Le indagini per le violenze sui disabili di Manduria non sono chiuse. Anzi. Gli ultimi arresti, messi a segno dalla Squadra mobile di Taranto e della Servizio centrale operativo di Roma, hanno fatto luce sulla terribile storia del 66enne Antonio Stano e hanno acceso i riflettori anche su un’altra vicenda che riguarderebbe un altro disabile dello stesso comune di Manduria. Entrambi sono state vittime della baby gang che per mesi li ha torturati e – stando alla ricostruzione della polizia – quelle violenze potrebbero essere state concause della morte. I dettagli sono emersi dall’indagine che ora, però, si allarga verso due direttrici: i complici degli indagati e i familiari delle vittime.
Già, stando a quanto trapelato, la lente di ingrandimento degli investigatori in queste ore si sta concentrando, per la vicenda di Stano, sulle responsabilità di coloro che “più o meno prossimi all’ambiente familiare della vittima, hanno omesso di intervenire”. La solitudine dell’uomo, com’è noto, è stato un motivo determinante nella scelta di “lasciarsi morire” in casa dopo le ultime aggressioni, ma per i poliziotti, coordinati dal sostituto procuratore Remo Epifani e dal procuratore capo Carlo Maria Capristo, in molti sapevano ciò che accadeva e non solo non hanno denunciato la vicenda agli organi di polizia, ma neppure si sarebbero preoccupati di valutare dal punto di vista sanitario le condizioni di salute dell’uomo.
Non solo. Anche dalla nuova storia di violenza commessa sul secondo disabile emergono dettagli inquietanti che riguarderebbe le persone vicine alla vittima delle violenze e in particolare il fratello e la badante. Quest’ultima, infatti, solo un mese dopo l’aggressione avvenuto il 1 aprile scorso ha dichiarato ai poliziotti che da ben “sette anni, durante la notte, un gruppo di ragazzi si divertiva a disturbare il proprio assistito, suonando al campanello della sua abitazione”. Agli investigatori ha inoltre spiegato che all’ennesima azione della baby gang avvenuta in piena notte, l’uomo, ormai stanco e infastidito, aveva affrontato il gruppo di molestatori: uno di questi, prima di fuggire, lo aveva colpito violentemente al volto, provocando la rottura di quattro denti.

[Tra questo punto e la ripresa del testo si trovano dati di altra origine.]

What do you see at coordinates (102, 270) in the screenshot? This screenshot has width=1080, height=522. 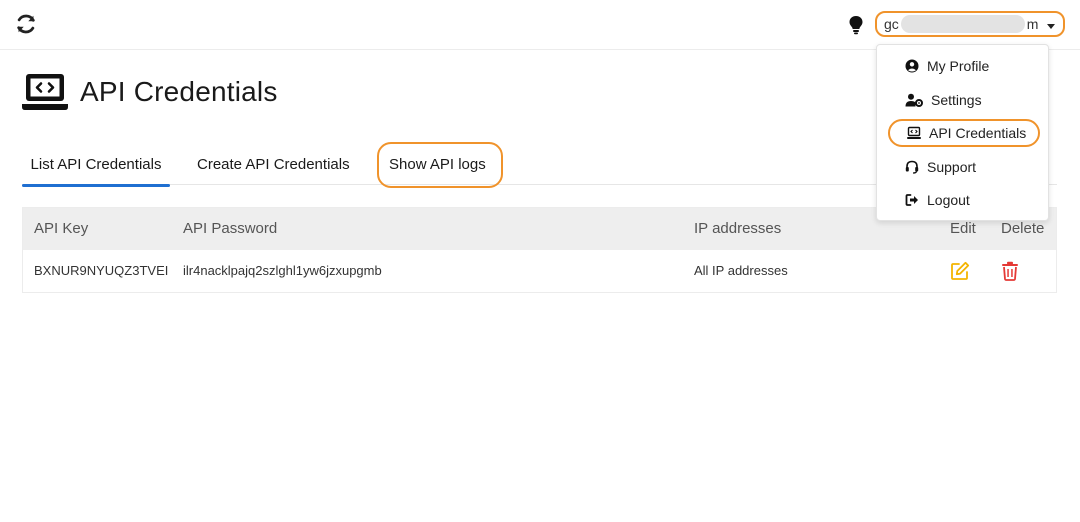 I see `api-key-value: BXNUR9NYUQZ3TVEI` at bounding box center [102, 270].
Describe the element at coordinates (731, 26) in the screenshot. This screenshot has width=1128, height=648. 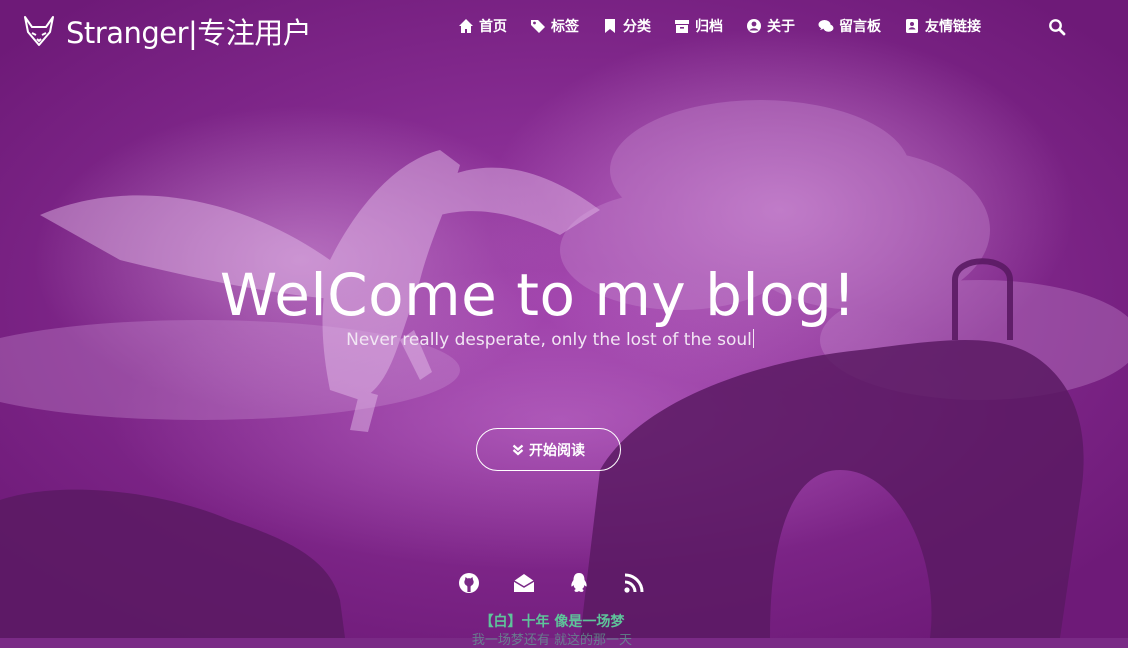
I see `main-menu: 首页 标签 分类 归档 关于 留言板 友情链接` at that location.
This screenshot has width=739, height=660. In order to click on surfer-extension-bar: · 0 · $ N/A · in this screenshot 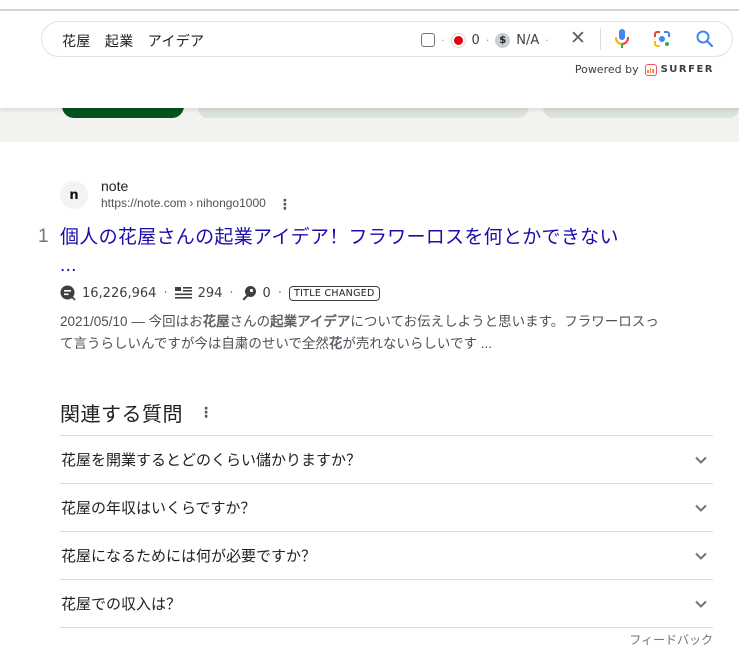, I will do `click(488, 40)`.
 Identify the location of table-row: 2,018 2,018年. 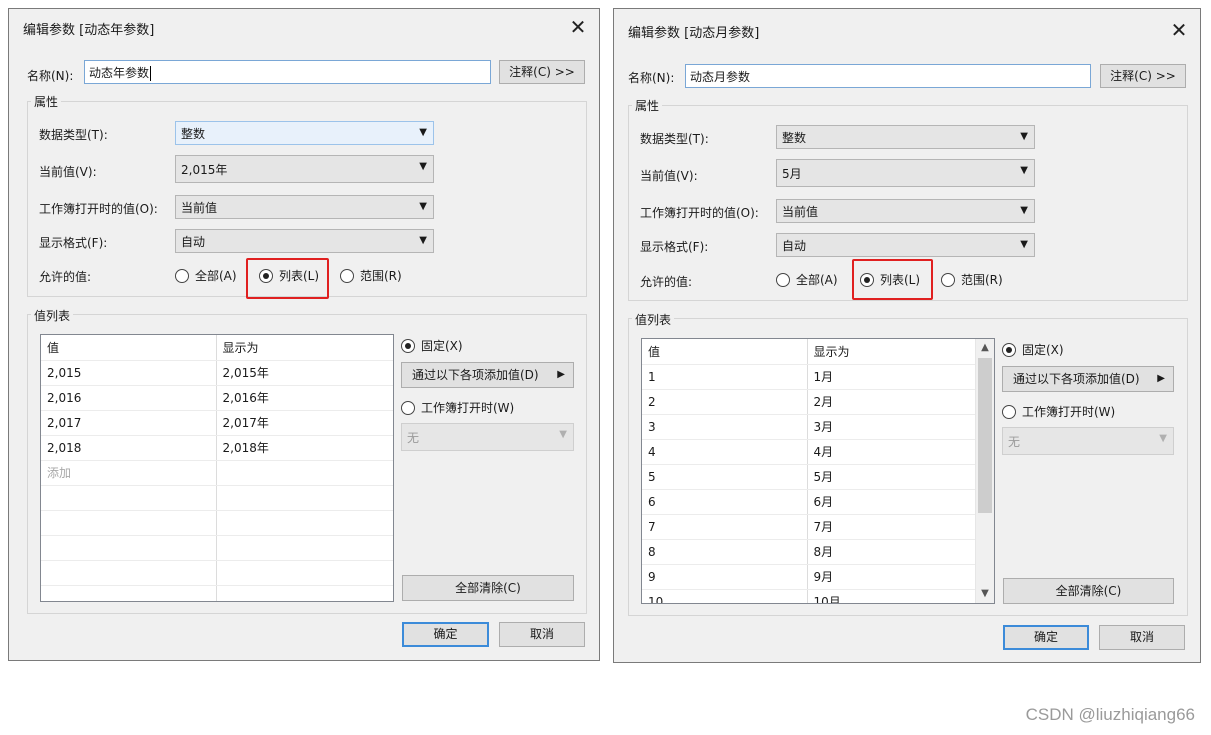
(217, 448).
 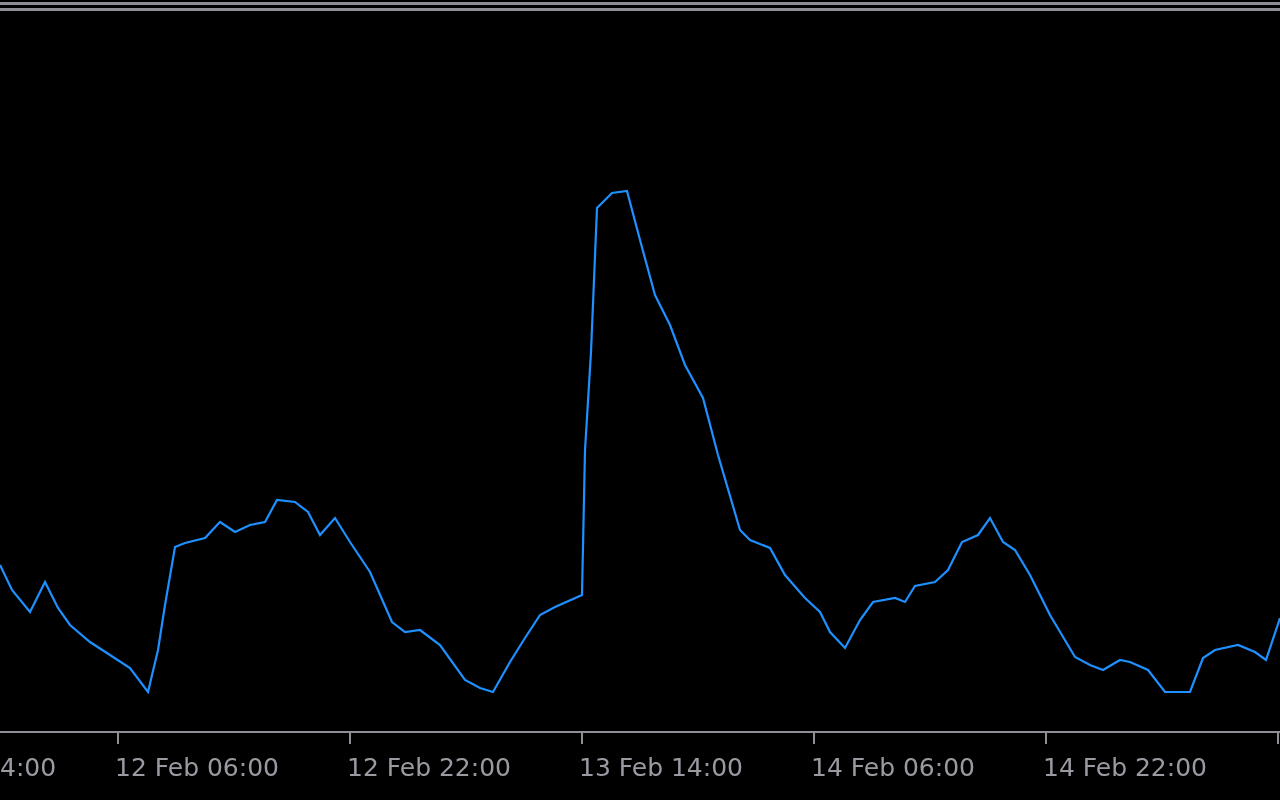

Seppure accortasi che l’uomo era sanguinante al volto, la badante non aveva ritenuto in un primo momento di richiedere l’intervento delle forze dell’ordine. La stessa vittima, forse per timore, aveva preferito inizialmente non confidare neppure al proprio fratello quanto accaduto: al parente aveva detto che i denti gli erano caduti durante la consumazione di un pasto. Solo dopo qualche giorno il fratello è venuto a conoscenza da un parente che l’uomo era stato in realtà aggredito.
Per il secondo aspetto, invece, le attività dei poliziotti è diretta a scoprire i complici degli indagati ancora rimasti senza nome. Da un lato coloro che avrebbero partecipato ad altre spedizioni organizzate dai due gruppi ribattezzati “Comitiva di orfanelli” e “Ultima di Carnali”, dall’altro invece anche i fiancheggiatori: coloro cioè che, come spiega la polizia in una nota stampa diffusa nelle scorse ore, “hanno agito invece al precipuo scopo di favorire gli indagati nel sottrarsi alle loro penali responsabilità”. Qualcuno insomma ha cercato di coprire quanto era accaduto. Prima, durante e dopo quelle notti di torture.